◆ Problem details
Beginning at the line containing "This screenshot has width=459, height=302.", repeat each line below exactly up to and including the line containing "Given: Click the crossed". Do not repeat the pictures.
#####
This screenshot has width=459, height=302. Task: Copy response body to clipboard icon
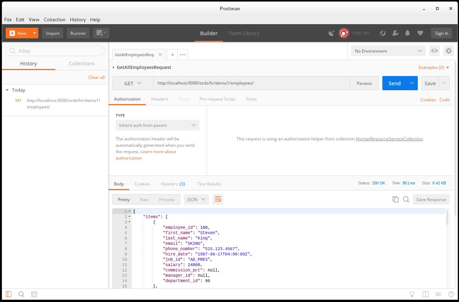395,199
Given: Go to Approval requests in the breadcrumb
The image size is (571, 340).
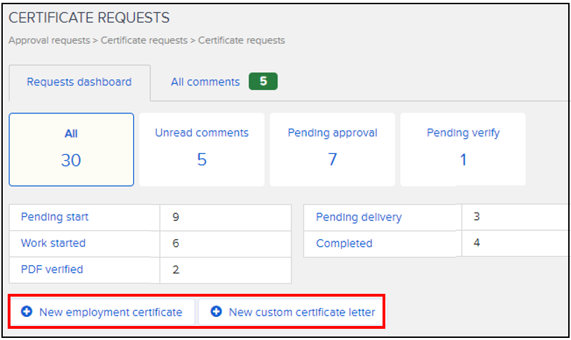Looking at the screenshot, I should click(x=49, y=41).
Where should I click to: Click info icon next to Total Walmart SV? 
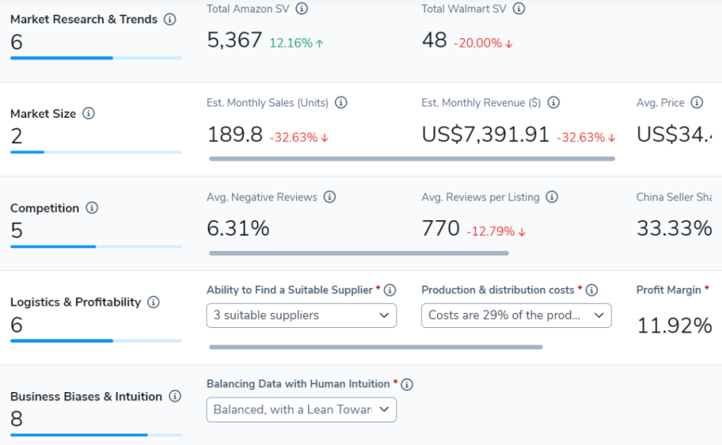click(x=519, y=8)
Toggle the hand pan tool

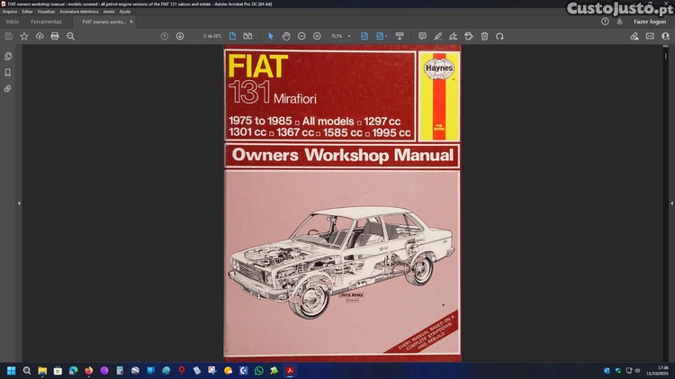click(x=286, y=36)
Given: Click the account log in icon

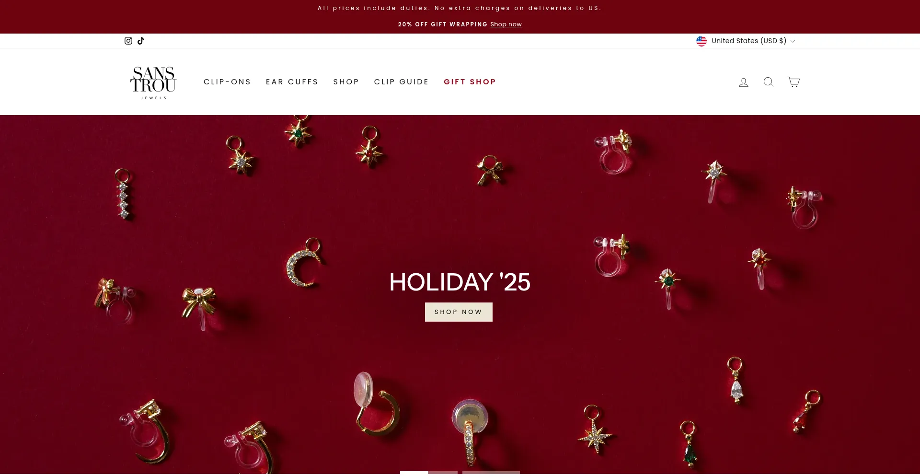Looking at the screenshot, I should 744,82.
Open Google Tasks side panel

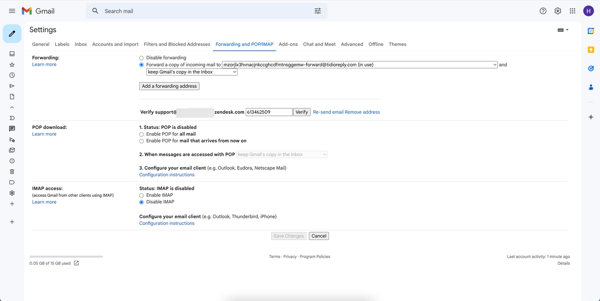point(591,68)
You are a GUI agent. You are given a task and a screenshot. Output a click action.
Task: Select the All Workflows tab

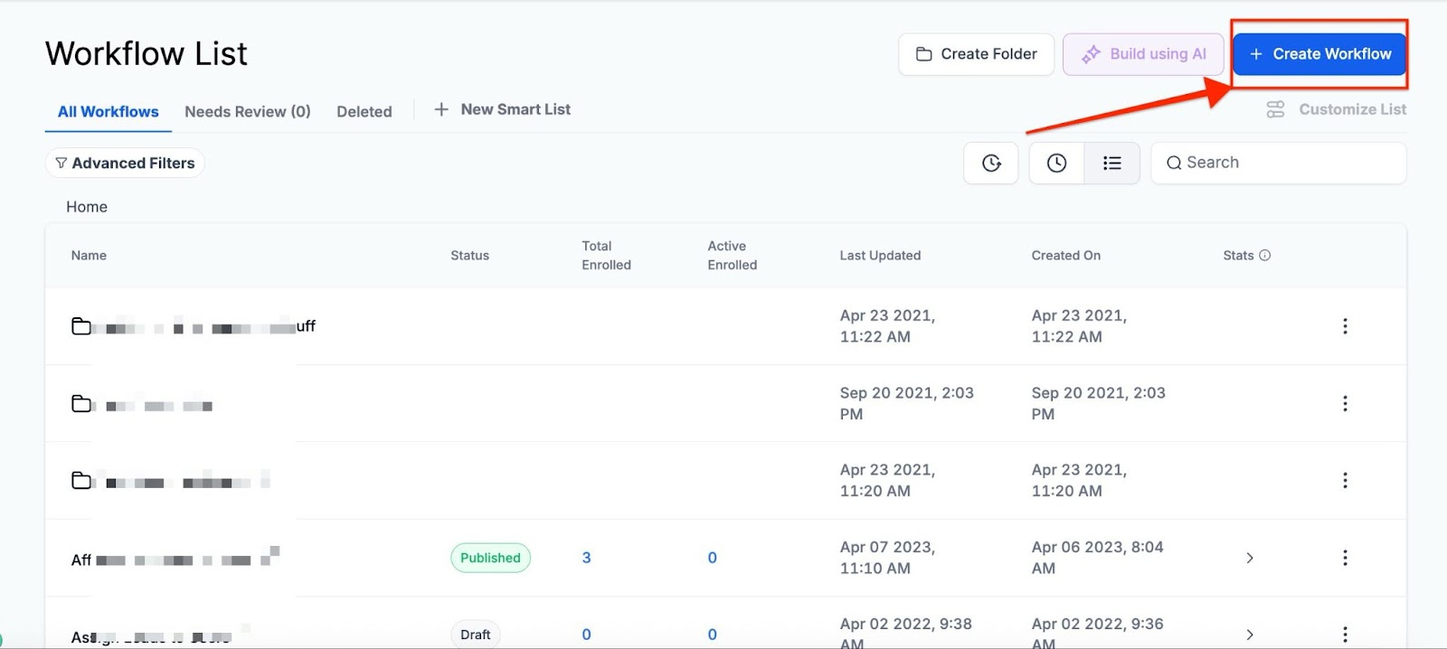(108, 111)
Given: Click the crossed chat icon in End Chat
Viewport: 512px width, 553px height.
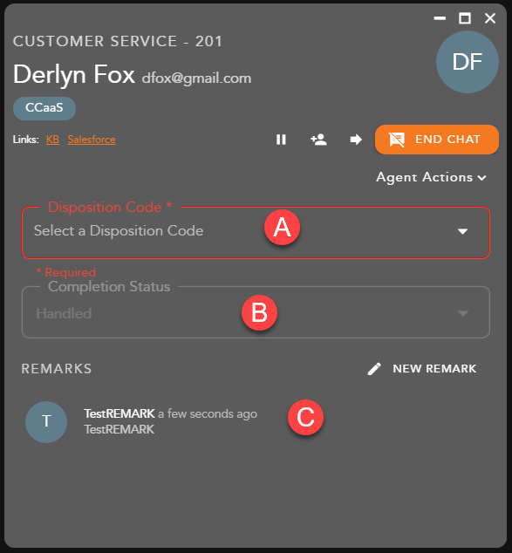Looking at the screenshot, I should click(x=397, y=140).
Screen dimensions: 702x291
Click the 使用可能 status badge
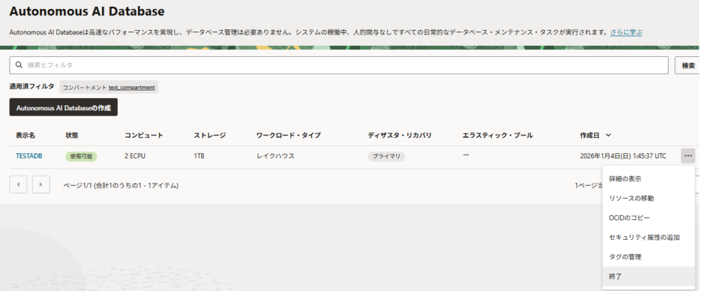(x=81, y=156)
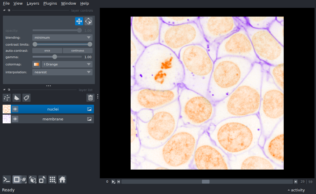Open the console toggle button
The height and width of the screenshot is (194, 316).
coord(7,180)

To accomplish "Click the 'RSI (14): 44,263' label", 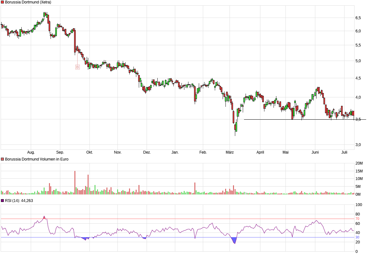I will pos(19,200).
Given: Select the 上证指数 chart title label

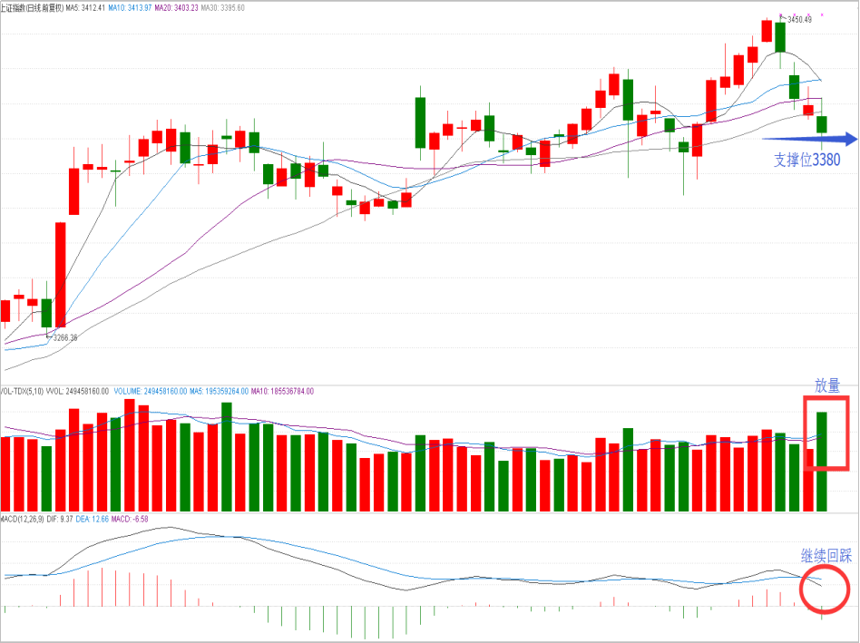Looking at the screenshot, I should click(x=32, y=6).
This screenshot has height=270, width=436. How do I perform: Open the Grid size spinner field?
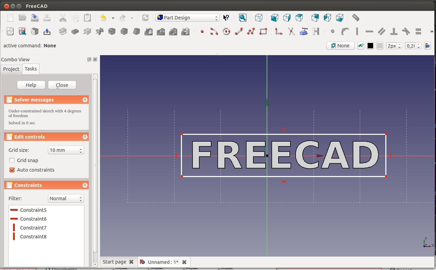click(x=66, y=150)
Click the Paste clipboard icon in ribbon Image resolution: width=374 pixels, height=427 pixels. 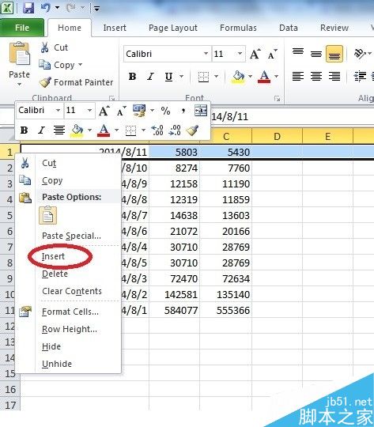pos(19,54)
#####
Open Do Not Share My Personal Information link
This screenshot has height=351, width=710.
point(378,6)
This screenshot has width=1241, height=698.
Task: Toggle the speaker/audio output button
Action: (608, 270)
#####
◆ Reply to the task
This screenshot has width=459, height=302. Task: Copy response body to clipboard icon
395,199
Given: Go to Approval requests in the breadcrumb
The image size is (571, 340).
Looking at the screenshot, I should click(x=49, y=41).
Where should I click to: Click info icon next to Total Walmart SV? 
click(x=519, y=8)
Toggle the hand pan tool

click(x=286, y=36)
Given: Click the account log in icon

Looking at the screenshot, I should 744,82.
Open Google Tasks side panel

point(591,68)
You are a GUI agent. You are given a task and a screenshot. Output a click action.
Task: Select the All Workflows tab

(108, 111)
Given: Click the crossed chat icon in End Chat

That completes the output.